───── Extract

    Thanks for sharing your vulnerability and authenticity about your situation.
    Dorit Sasson
    Giving a Voice to Your Story
    http://www.GivingaVoicetotheVoicelessBook.com

  2. I am 61 years old. I grew up in the “no one should work once they have children” 1950’s. I came of age in the “I can bring home the bacon and fry it up in the pan” supermom 70’s. I had my child in the “women battling each other to determine who had more worth – stay at home Moms or Moms working” 90’s” (whatever choice you made, it was somehow wrong). And now, in 2014, we women still feel like we need to do it all to be supermoms, and if we can’t be superwomen, there is something wrong with us. There is nothing wrong with us if we can’t do it all. If you’ve made the right decision, you will know it. If you haven’t made the right decision, you aren’t locked in. I hope your friends and family will support you in whatever your final decision (and this may not be your final decision) ends up being.

  3. I loved this post when I first read it. Well done Salma. Women who are stay at home moms really do need to realize that they are contributing something significant and something that other people can’t do. It’s really priceless when you think about it.

    Agi:)

    vodkainfusedlemonade.com

  4. Thank you for sharing this piece again

    “I know that being a stay-at-home parent is a really important job and it’s a pretty darn tough job. Equal, if not harder, than the job of the parent working outside of the home. (I’m pretty sure that my husband couldn’t do what I do all day.) But I didn’t feel like an equal. It affected my self-confidence, my relationship with my husband and my attitude.”

    That passage really resonates with me. It was so hard for me to redefine my sense of self worth outside tangible outcomes (promotions etc) and a steady pay check. I still really miss the income and have my darker days as I would like to call them. It is immensely comforting to hear that “better, stronger, and more at peace” could be down the road 🙂

  5. Thank you for sharing Salma, I have felt many of the same feelings. It’s true though, as a society, we put way too much importance on money. Being there to teach your kids how to be happy, healthy and moral is priceless.

  6. I found this a real struggle, especially having our first when I turned 30. I had 12 solid years of building a career and being important ‘out there’ that it was a real mind shift to value what I do ‘in here’. Love this post.
──────────
───── Records
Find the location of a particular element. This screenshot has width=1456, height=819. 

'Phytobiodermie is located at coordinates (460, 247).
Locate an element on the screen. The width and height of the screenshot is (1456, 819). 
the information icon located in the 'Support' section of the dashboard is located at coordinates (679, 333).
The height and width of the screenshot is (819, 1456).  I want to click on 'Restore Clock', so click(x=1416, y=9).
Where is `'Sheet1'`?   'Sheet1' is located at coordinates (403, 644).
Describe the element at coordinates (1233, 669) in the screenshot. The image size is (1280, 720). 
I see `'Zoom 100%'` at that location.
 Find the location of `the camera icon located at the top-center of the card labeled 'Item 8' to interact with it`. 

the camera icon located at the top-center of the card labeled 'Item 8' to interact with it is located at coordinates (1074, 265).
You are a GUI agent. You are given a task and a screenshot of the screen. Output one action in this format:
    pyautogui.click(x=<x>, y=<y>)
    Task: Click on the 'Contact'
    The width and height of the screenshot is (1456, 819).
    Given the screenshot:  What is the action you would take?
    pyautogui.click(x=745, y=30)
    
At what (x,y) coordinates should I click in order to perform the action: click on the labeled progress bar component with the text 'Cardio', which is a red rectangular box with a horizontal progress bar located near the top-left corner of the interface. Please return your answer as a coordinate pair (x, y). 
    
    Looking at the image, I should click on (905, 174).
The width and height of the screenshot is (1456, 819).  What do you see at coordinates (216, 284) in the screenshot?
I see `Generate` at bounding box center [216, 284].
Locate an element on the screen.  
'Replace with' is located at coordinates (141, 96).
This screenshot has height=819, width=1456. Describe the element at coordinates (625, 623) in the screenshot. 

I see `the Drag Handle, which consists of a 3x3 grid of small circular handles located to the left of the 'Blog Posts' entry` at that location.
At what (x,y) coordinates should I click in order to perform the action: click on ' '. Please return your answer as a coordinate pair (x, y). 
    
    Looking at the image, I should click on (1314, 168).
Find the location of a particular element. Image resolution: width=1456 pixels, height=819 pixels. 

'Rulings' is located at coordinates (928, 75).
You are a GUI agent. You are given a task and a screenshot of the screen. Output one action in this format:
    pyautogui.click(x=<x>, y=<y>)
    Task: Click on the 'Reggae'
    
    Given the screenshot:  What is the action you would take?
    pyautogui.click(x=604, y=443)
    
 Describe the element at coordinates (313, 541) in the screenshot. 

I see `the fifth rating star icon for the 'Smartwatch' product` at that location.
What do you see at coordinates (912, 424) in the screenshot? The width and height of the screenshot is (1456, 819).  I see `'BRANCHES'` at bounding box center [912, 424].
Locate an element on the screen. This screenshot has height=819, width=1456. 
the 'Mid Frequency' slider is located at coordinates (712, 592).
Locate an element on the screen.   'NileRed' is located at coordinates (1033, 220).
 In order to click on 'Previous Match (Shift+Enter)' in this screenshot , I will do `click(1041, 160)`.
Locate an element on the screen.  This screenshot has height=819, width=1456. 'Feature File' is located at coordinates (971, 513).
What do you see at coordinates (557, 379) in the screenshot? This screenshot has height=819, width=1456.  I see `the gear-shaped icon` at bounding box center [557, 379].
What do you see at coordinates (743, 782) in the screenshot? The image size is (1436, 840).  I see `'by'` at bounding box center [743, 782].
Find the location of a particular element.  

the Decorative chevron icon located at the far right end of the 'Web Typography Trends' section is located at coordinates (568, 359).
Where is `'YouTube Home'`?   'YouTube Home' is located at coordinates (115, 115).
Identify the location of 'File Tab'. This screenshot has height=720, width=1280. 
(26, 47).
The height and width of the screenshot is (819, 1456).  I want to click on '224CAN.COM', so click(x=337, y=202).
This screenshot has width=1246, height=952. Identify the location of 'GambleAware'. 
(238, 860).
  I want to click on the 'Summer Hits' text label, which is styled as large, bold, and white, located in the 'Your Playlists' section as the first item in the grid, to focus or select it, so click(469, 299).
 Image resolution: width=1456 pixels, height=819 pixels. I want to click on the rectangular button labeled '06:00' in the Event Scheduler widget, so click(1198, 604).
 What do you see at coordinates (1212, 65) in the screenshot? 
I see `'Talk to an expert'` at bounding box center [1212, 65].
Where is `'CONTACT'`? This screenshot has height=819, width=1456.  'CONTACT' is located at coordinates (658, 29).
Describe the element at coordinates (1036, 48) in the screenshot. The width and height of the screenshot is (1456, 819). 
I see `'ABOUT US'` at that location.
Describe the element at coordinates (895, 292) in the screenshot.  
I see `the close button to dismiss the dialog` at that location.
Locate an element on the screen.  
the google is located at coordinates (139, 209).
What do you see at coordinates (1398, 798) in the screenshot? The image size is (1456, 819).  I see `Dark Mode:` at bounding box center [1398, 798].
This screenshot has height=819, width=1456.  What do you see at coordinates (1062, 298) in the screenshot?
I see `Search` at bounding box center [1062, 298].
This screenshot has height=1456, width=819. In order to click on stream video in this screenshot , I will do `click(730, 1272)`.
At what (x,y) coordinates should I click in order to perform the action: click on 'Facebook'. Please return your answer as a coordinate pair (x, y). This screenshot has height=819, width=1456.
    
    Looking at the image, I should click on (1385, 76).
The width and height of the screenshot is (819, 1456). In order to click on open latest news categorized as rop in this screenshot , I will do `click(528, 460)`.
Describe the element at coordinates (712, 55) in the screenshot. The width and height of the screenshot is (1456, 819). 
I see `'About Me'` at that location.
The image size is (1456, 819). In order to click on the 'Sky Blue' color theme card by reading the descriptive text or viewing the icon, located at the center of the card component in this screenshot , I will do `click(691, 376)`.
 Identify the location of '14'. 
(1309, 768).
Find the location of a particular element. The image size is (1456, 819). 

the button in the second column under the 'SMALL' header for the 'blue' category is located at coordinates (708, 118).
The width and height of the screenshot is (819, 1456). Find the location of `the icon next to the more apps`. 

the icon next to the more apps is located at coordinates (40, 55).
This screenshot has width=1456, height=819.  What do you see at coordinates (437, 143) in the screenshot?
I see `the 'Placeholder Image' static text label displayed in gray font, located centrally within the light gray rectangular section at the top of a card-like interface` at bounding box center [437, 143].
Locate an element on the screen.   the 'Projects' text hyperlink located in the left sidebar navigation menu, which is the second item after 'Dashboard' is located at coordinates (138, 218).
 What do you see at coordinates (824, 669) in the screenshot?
──────────
Task requirements:
(a) In the reader comments, how old does the commenter who grew up in the 1950s say she is?
(b) Write the next part of the reader comments on stay-at-home motherhood, starting after their final sentence.
These lines are separate material and have no connection to the reader comments.

Results for each task:
(a) She is 61 years old.

(b)
  7. Oh I can relate to this!! I often feel unequal because I don’t contribute very much financially. I feel like what I do isn’t enough or isn’t as important. But for the past 2 months hubby and I have switched roles. He took 2 months of parental leave and I have been working (self-employed) full-time. It was nice at first. I liked being able to focus on my career. But now, I can’t wait til he goes back to work next week and I get to do the play-dates and trips to the library, make forts and cook dinner. I do find though that I need some focused work time and so we will have both of our boys in daycare 2 days a week starting in June. I will use those days to focus on my business and have some degree of balance in my life.

  8. Loved your post! Only if we could get paid for 24 hour shift we pull every day. Some days we don’t even get a quite bathroom break let alone a proper break. But , time goes by so fast, it is end of may already ! Next thing you know both your kids be in school. To be honest, I am not looking forward for the day, when my kids don’t want to hold my hand anymore… In a blink of an eye you will be back at work, and I am sure then you will not feel bad for missing work at all.

  9. Yes indeed, going from an exciting job such as the one you had to staying at home is quite the transition! I have always grappled with the self-worth and wanting to do more outside the home. I have realized that there is a time for me to step out into that world again (and gradually I think, taking small steps presently). But it is so great that you have built something to put your energies (what’s left of them anyways! 😉 into that you find fulfillment in. I think it is so important to do that for ourselves as mothers. I appreciate your honesty!

  10. Love this post 🙂 thank you for sharing. being a stay at home parent is no easy feat it is such an important job.